**Exercise**
Among these entries, count the lines containing the word "Choose" and answer with only the number.

**Input data**
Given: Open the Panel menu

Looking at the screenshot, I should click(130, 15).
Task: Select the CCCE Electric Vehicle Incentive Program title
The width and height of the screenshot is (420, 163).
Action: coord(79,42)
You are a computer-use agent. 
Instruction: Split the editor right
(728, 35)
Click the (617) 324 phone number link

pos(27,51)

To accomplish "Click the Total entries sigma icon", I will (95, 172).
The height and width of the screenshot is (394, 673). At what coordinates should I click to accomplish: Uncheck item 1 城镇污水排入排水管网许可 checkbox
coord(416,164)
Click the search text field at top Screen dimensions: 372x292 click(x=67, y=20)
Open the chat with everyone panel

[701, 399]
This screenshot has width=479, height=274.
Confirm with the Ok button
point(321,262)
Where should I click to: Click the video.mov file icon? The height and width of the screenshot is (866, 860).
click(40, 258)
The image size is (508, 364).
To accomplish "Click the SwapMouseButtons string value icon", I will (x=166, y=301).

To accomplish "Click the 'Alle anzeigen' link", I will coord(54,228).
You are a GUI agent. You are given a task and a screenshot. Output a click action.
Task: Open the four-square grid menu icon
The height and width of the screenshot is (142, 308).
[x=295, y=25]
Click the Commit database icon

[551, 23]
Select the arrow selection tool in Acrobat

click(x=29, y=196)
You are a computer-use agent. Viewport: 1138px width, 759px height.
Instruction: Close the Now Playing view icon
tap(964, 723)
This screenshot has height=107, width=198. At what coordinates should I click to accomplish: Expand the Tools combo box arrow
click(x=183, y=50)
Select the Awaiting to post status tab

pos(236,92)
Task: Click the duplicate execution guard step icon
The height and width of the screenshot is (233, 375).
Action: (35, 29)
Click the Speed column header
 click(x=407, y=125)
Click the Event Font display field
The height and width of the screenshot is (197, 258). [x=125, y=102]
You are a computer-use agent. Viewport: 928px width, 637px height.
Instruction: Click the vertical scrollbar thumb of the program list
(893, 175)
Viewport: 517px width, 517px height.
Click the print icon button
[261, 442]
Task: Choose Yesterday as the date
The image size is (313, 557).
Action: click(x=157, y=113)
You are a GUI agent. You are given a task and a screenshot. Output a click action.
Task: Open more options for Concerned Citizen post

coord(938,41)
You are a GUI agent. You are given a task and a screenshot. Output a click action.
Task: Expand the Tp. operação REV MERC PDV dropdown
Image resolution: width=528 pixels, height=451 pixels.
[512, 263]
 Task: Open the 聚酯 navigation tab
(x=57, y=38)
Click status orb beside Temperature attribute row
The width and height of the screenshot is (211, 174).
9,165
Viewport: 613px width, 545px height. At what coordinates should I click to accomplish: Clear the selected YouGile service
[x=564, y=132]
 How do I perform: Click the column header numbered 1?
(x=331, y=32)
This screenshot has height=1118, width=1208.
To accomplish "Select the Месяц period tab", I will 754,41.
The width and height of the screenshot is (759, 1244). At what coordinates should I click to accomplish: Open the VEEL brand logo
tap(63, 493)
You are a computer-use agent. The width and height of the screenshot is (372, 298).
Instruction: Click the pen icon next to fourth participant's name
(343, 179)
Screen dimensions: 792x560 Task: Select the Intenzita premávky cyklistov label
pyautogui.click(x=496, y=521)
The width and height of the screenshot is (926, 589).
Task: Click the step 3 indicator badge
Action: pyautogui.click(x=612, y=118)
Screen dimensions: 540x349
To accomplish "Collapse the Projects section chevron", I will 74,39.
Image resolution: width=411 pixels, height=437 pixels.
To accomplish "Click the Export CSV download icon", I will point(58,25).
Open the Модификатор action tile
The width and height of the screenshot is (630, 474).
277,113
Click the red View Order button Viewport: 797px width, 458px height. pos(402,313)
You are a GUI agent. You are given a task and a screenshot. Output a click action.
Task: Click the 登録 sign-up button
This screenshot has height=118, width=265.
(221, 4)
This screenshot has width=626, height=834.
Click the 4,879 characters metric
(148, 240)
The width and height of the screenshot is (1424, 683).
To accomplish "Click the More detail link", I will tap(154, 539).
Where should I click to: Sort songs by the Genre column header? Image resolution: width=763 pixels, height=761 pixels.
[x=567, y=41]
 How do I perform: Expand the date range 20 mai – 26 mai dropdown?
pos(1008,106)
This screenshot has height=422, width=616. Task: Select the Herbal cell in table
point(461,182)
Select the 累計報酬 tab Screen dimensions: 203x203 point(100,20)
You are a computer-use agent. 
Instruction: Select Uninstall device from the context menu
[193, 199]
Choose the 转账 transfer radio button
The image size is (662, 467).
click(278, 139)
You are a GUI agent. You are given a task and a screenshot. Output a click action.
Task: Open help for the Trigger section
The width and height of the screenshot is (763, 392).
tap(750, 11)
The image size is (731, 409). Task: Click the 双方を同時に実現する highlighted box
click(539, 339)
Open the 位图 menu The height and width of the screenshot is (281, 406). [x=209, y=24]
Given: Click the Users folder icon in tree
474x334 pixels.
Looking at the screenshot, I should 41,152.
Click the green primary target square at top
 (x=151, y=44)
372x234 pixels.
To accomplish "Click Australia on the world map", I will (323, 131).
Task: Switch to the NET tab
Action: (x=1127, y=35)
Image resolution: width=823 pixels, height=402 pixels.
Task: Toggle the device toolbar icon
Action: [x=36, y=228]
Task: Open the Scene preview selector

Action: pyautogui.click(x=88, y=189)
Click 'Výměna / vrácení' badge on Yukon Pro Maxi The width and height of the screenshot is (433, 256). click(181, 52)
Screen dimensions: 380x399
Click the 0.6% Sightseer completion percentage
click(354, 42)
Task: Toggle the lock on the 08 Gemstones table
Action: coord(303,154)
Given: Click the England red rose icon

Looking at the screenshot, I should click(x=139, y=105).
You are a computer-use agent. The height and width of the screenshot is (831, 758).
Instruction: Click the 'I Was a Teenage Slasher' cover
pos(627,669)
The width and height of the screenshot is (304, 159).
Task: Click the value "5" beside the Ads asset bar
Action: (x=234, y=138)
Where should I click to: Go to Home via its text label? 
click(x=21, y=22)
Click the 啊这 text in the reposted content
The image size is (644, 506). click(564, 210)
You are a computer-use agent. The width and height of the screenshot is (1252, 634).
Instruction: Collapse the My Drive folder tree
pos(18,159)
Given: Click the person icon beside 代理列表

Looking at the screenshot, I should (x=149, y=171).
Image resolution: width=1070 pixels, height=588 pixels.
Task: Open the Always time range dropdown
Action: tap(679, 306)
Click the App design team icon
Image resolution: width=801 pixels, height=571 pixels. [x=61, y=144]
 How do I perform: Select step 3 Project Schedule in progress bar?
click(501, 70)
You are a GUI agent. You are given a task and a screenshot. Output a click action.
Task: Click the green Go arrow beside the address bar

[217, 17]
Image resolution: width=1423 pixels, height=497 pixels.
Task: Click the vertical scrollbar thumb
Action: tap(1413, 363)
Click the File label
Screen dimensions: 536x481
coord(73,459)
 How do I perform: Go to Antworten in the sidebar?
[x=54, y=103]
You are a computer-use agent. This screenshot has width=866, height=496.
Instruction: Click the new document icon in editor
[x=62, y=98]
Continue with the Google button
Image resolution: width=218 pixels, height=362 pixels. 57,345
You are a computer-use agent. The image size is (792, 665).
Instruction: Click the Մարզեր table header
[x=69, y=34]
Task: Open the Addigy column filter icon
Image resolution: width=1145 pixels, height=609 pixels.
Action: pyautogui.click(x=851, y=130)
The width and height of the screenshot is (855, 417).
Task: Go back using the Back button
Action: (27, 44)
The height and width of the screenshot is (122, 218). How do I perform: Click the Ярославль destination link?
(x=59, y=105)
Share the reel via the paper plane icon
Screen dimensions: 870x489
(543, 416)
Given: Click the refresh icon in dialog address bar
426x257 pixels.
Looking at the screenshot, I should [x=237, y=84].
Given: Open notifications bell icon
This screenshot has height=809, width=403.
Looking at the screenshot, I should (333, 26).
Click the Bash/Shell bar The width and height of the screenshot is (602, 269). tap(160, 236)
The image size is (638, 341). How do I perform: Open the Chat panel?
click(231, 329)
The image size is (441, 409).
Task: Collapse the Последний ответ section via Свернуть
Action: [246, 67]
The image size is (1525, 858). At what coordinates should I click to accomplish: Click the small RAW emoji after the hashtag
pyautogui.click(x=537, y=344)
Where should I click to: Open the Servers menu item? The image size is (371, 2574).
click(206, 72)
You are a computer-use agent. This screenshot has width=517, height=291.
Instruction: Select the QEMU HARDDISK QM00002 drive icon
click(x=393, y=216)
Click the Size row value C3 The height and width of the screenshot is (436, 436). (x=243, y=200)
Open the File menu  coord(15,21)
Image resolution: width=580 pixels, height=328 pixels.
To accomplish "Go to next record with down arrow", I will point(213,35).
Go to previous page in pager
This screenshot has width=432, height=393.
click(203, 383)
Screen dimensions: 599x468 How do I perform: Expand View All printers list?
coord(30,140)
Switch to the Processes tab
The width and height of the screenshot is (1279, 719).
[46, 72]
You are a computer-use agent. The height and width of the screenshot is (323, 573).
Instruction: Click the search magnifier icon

**Exercise solution**
2